The Aventador gains automatic stop/start and cylinder deactivation to increase fuel economy while cruising. Lamborghini has also tweaked the standard suspension. A new 20- or 21-inch Dione wheel is optional, as are more pieces of carbon fiber trim on various interior and exterior surfaces.
The Lamborghini Aventador replaced the Murciélago, and those were some pretty big shoes to fill. As one of the world’s preeminent supercars, the Murciélago was devastatingly quick and, despite its demure-for-Lambo looks, loud and brash. The Aventador takes a big step forward, technologically speaking. Its seven-speed transmission uses only one clutch but is lighter than comparable dual-clutch setups, and it snaps off gearshifts like a machine gun. Power comes from a 6.5-liter V-12, which manages to be cleaner and more efficient than the old engine while amping up the power to a mind-blowing 691 horses. The Aventador uses carbon-fiber construction throughout its body (the passenger cell is one solid tub of carbon fiber), which keeps weight down despite the car’s hulking size. With styling reminiscent of the Sesto Elemento concept car, the Aventador draws visual comparisons to a jet fighter, but it could draw performance comparisons, too. The Aventador can go from 0 to 60 mph in three seconds and tops out at 217 mph, putting it in a very elite club of 200-plus-mph supercars. The Aventador is the ultimate metamorphosis of the Italian sports car. For those with the money to spend, having an Aventador in the garage is a one-way ticket to a world of speed and striking looks.

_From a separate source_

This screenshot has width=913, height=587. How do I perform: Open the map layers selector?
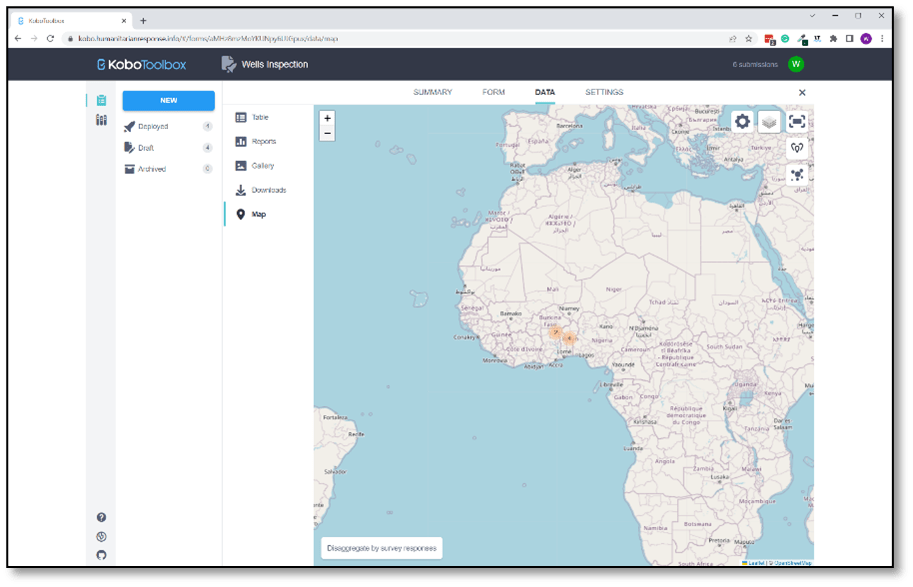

ABS; front, side, and knee air bags; and traction and stability control are standard.
- A brash visual statement
- Inevitable comparisons to the Batmobile
You won't like:
- Transmission can be harsh
- A cop magnet
Key Competitors For The 2013 Lamborghini Aventador
- Ferrari 458 Italia
- Lexus LFA
- McLaren MP4-12C
- Mercedes-Benz SLS AMG
Make a statement. A really big, really fast, really loud one.